• ACTIVITY: The lines from the one holding "Click HelloTim's green avatar" through the end of the records below are to be written out exactly, and nothing else; pictures are to be left out.

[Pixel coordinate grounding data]
========================================================================
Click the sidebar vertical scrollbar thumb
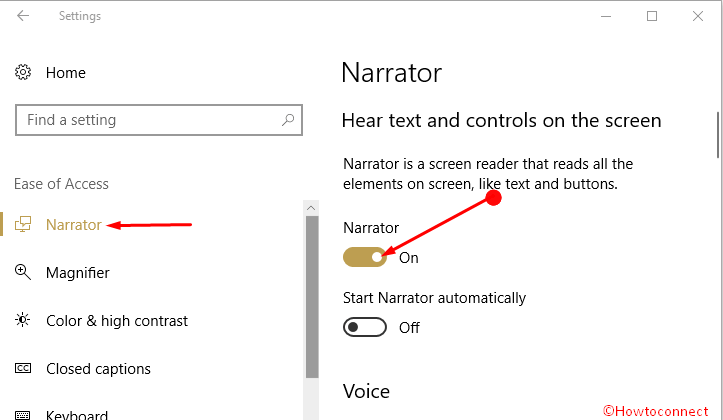 [312, 297]
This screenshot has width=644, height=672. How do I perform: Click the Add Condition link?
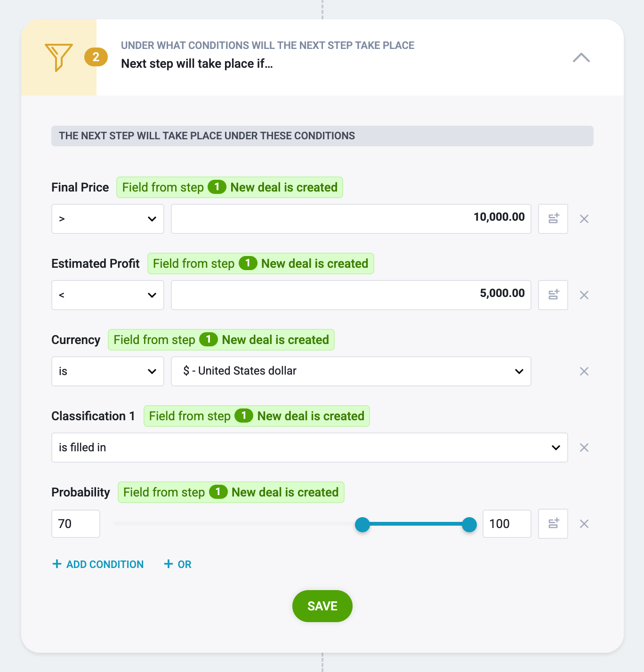98,564
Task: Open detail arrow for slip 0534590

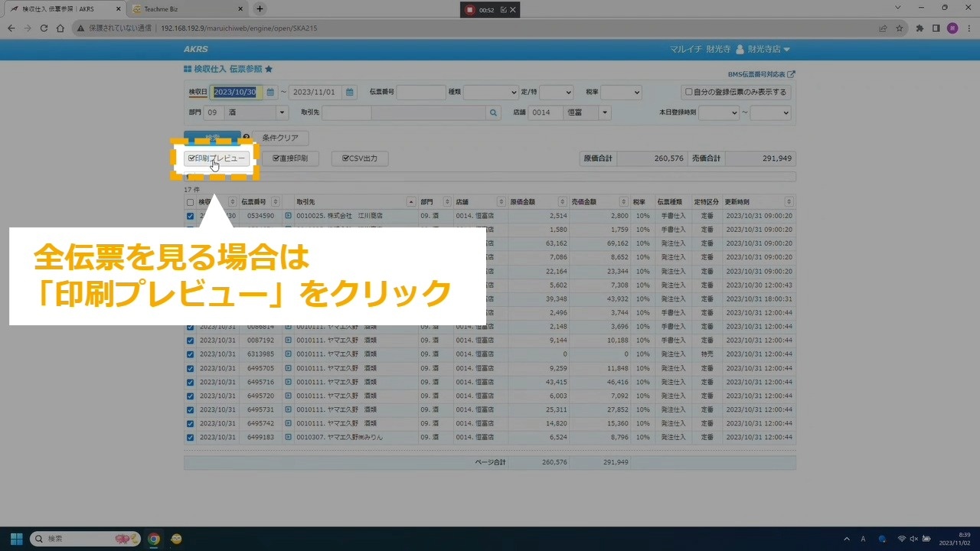Action: click(x=289, y=217)
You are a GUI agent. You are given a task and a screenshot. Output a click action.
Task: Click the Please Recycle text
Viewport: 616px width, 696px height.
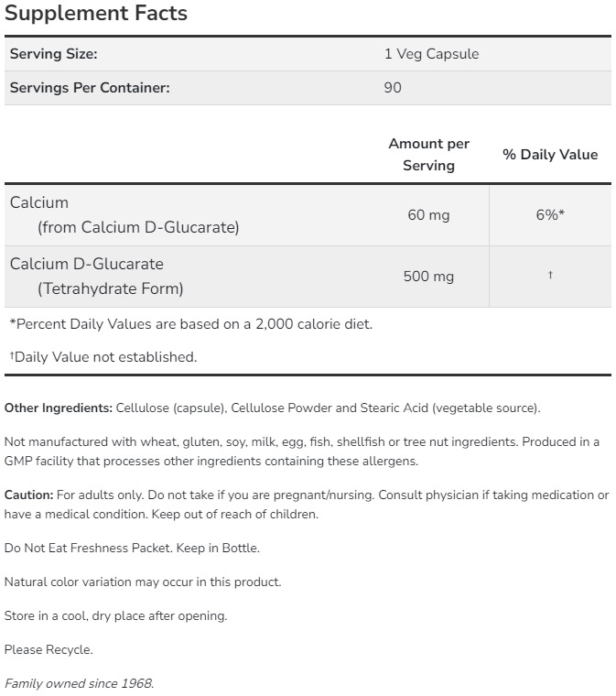49,649
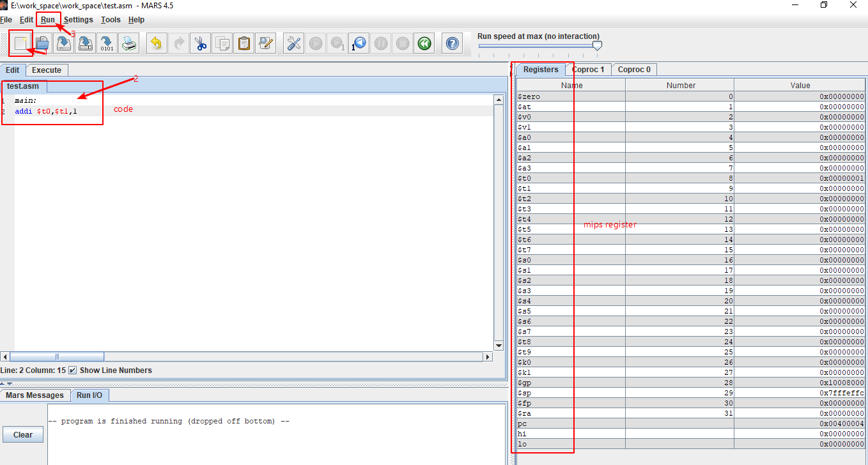Screen dimensions: 868x465
Task: Open MARS Help using the question mark icon
Action: pos(452,43)
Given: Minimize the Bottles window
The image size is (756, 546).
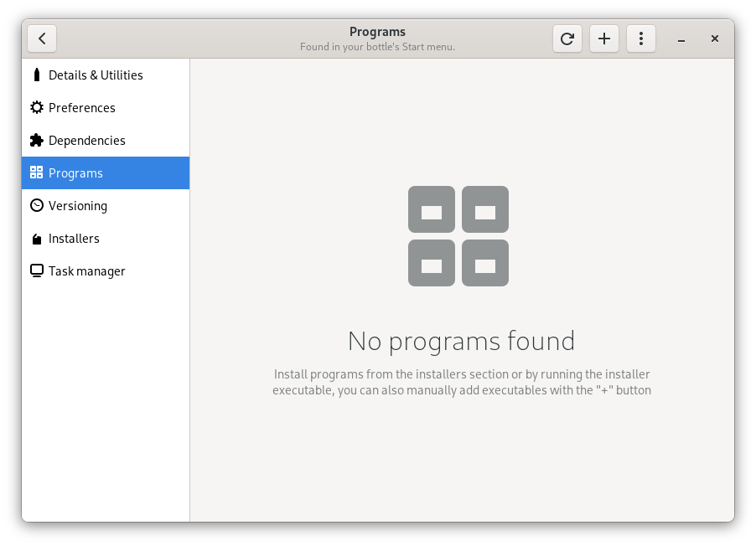Looking at the screenshot, I should (x=682, y=39).
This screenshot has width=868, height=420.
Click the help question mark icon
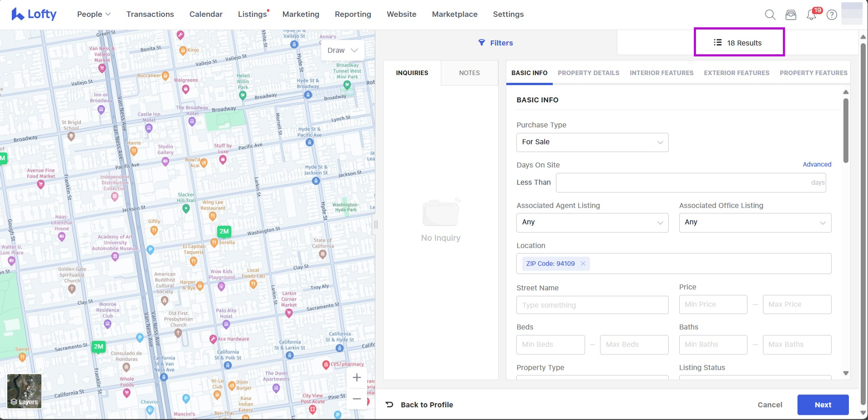coord(832,15)
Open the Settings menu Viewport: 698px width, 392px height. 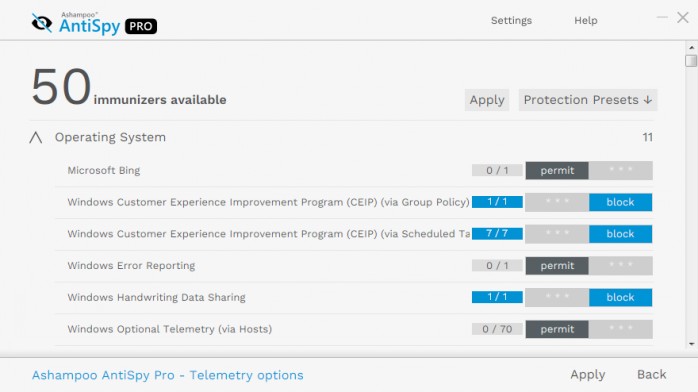(x=511, y=20)
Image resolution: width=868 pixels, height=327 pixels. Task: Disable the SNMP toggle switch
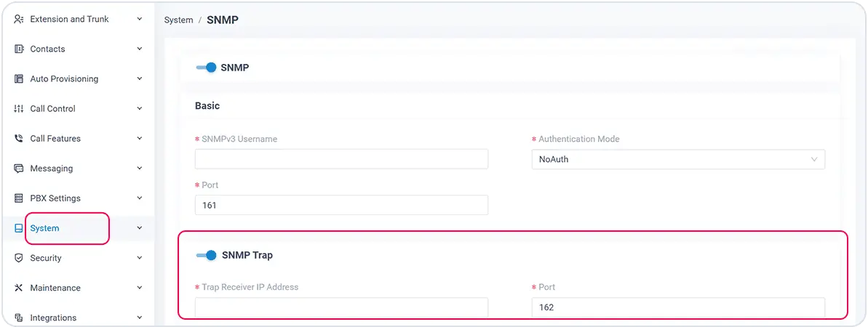207,68
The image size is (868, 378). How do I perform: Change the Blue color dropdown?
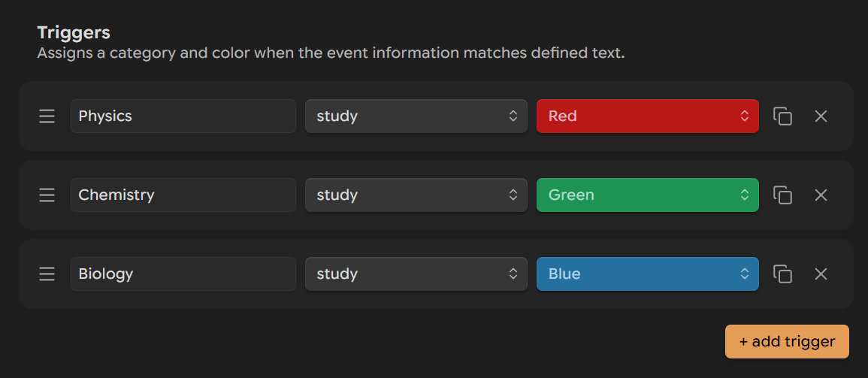648,274
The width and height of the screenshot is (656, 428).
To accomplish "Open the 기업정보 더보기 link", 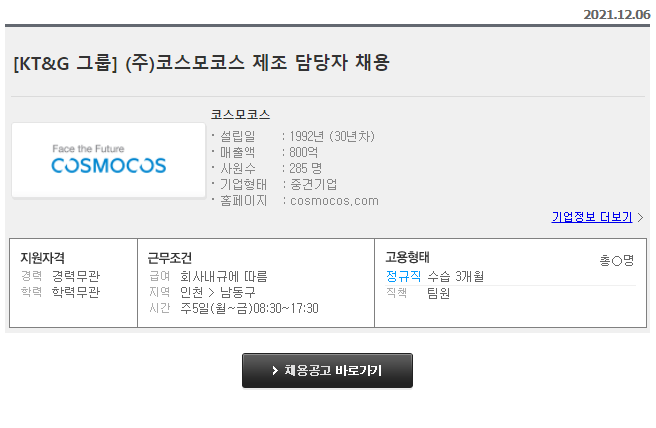I will [x=592, y=217].
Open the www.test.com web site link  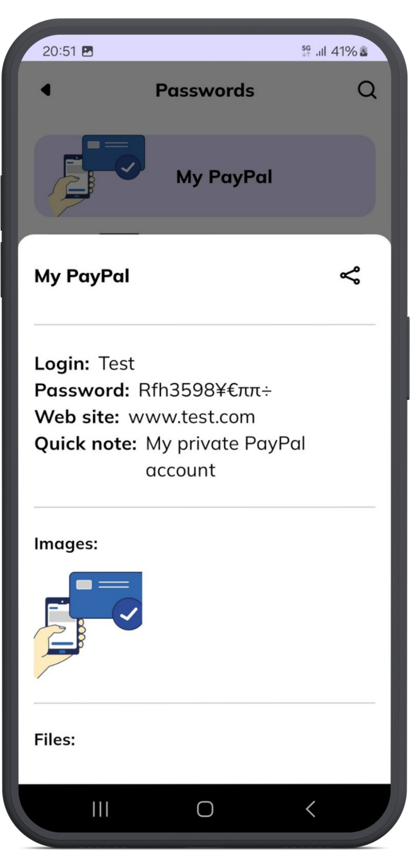tap(192, 417)
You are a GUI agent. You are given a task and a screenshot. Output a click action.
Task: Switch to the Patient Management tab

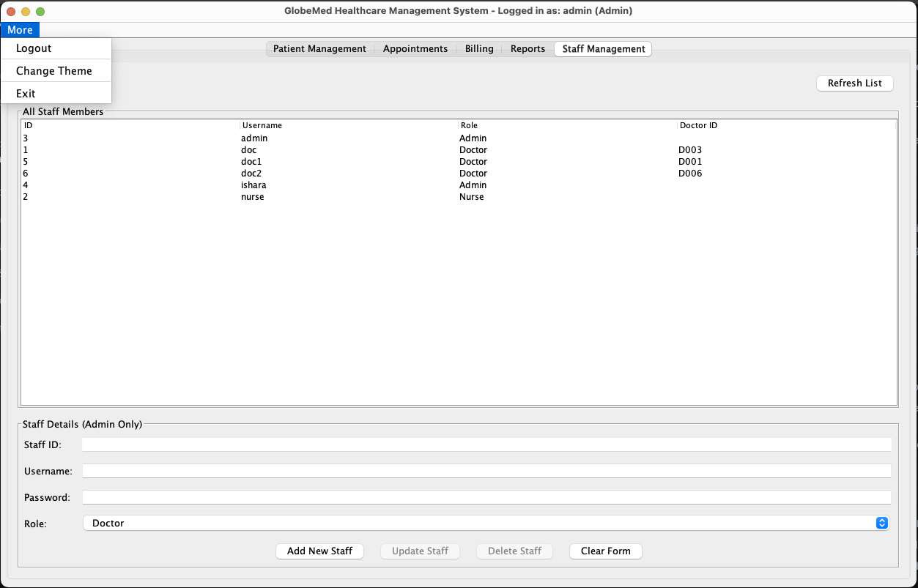(x=319, y=49)
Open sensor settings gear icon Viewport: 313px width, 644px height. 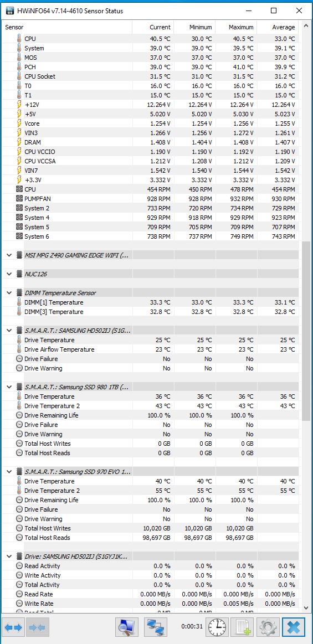tap(268, 627)
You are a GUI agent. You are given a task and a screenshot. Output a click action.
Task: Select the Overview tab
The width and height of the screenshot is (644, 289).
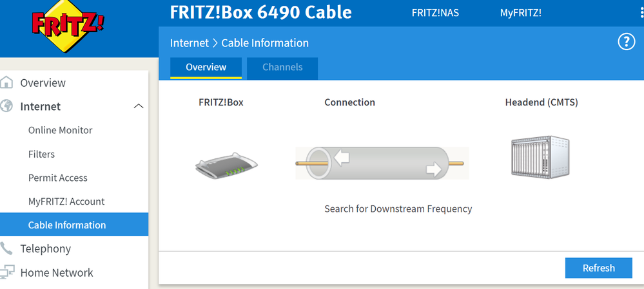point(206,67)
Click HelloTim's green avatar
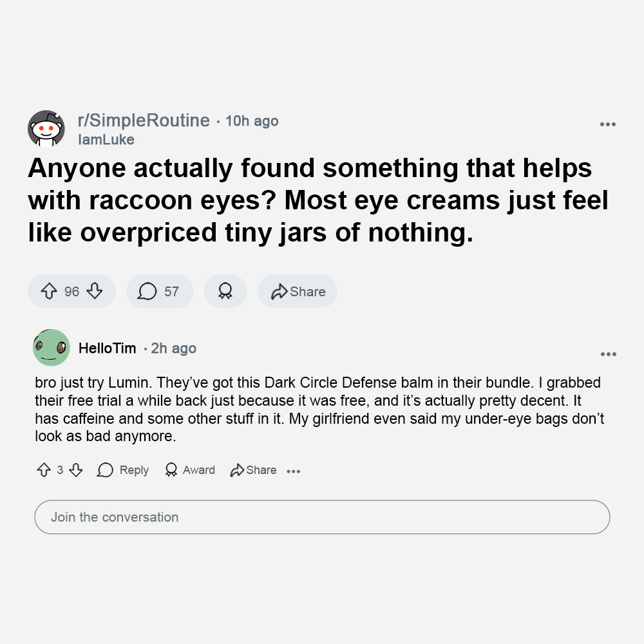 tap(52, 348)
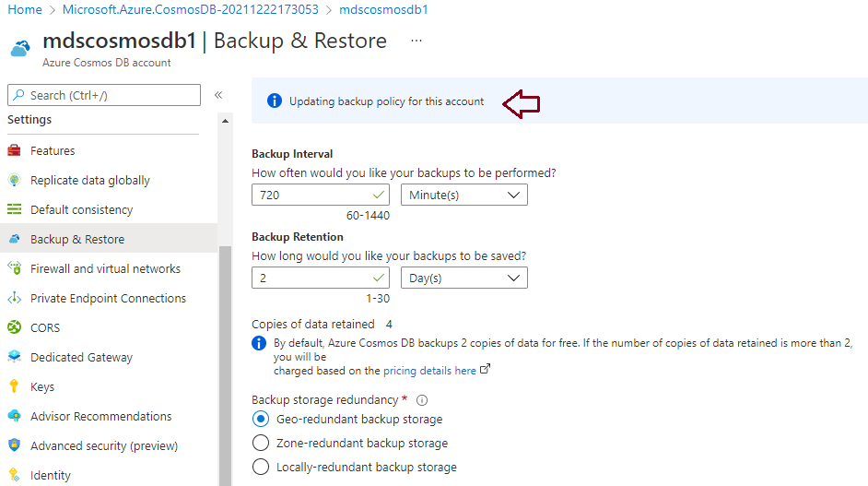Collapse the left navigation menu
The width and height of the screenshot is (868, 486).
tap(218, 95)
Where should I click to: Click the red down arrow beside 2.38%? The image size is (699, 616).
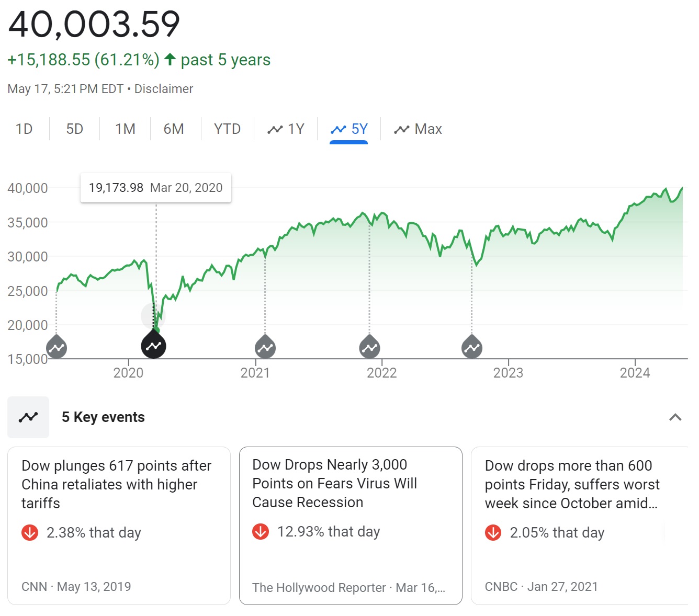(30, 532)
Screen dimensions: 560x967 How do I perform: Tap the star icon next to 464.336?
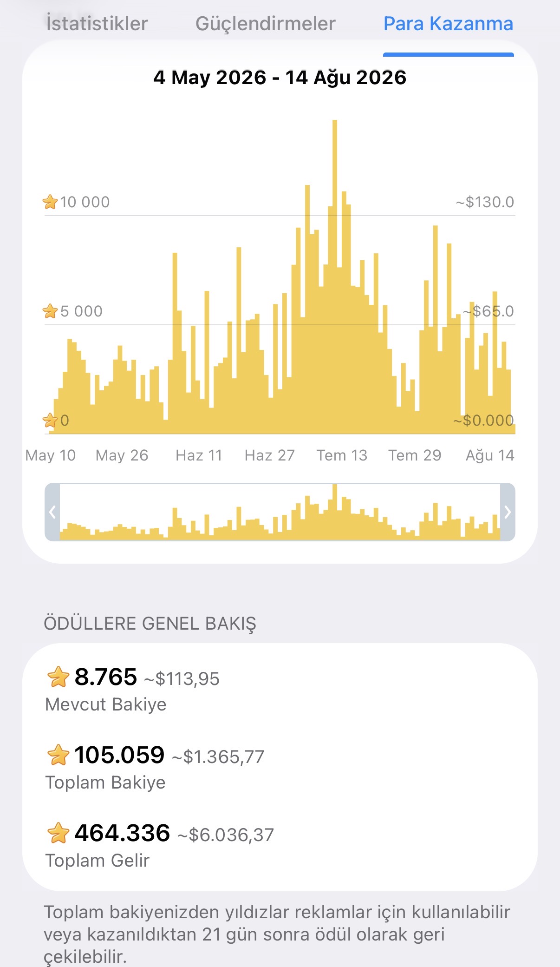[x=58, y=833]
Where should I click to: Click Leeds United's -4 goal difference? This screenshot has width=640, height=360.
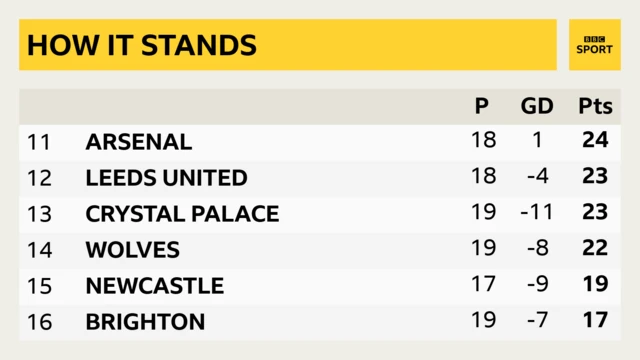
========================================================================
• RESULT:
Click HelloTim's green avatar
 tap(52, 348)
Collapse the left navigation menu
The width and height of the screenshot is (868, 486).
tap(218, 95)
Where should I click to: Click the red down arrow beside 2.38%? The image size is (699, 616).
(30, 532)
Screen dimensions: 560x967 How do I perform: Tap the star icon next to 464.336?
[x=58, y=833]
Where should I click to: Click Leeds United's -4 goal difference? This screenshot has width=640, height=360.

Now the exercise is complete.